▸ Problem description: Filter the data below, keeping only lines that contain "agent".

▸ Information:
# # # # #

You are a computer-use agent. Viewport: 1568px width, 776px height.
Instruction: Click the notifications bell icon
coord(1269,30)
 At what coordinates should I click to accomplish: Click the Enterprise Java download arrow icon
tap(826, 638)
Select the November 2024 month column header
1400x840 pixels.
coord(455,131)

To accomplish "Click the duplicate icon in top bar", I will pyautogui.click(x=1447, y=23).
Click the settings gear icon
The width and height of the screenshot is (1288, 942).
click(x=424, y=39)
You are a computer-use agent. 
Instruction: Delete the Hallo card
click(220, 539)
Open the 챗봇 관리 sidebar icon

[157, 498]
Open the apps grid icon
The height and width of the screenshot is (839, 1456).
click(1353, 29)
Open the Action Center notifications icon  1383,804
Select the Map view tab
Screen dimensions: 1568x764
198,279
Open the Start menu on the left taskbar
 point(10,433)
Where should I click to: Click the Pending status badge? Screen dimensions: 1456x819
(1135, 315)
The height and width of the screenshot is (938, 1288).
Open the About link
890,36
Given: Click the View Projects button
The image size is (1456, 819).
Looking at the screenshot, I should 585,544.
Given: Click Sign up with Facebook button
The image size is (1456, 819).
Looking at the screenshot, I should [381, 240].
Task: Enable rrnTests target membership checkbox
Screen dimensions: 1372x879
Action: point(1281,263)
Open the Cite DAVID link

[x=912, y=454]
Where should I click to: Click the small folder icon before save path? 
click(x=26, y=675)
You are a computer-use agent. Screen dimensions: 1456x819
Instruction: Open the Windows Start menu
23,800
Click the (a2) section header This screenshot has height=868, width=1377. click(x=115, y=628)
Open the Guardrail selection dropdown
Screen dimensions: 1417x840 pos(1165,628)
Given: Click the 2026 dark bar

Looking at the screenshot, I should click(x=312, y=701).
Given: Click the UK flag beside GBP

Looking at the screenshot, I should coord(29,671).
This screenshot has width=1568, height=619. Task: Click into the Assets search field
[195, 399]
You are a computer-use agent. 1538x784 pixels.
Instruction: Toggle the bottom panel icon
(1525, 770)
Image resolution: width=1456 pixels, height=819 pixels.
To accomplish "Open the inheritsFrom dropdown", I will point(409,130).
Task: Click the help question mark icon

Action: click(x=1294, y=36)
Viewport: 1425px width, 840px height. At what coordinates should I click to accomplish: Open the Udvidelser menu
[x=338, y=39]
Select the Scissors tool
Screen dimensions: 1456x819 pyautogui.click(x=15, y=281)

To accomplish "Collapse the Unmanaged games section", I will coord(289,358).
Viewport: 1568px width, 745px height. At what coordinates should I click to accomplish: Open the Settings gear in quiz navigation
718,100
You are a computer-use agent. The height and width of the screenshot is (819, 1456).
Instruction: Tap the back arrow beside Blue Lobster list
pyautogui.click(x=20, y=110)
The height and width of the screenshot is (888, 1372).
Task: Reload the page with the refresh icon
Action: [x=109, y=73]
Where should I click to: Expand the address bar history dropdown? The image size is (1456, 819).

# # # # #

▸ Task answer:
You are a computer-use agent. Viewport: 1568px width, 776px height.
You are a computer-use agent. 
You are a computer-use agent. Screen dimensions: 1456x819
You are a computer-use agent. 1538x784 pixels.
You are a computer-use agent. The height and width of the screenshot is (819, 1456).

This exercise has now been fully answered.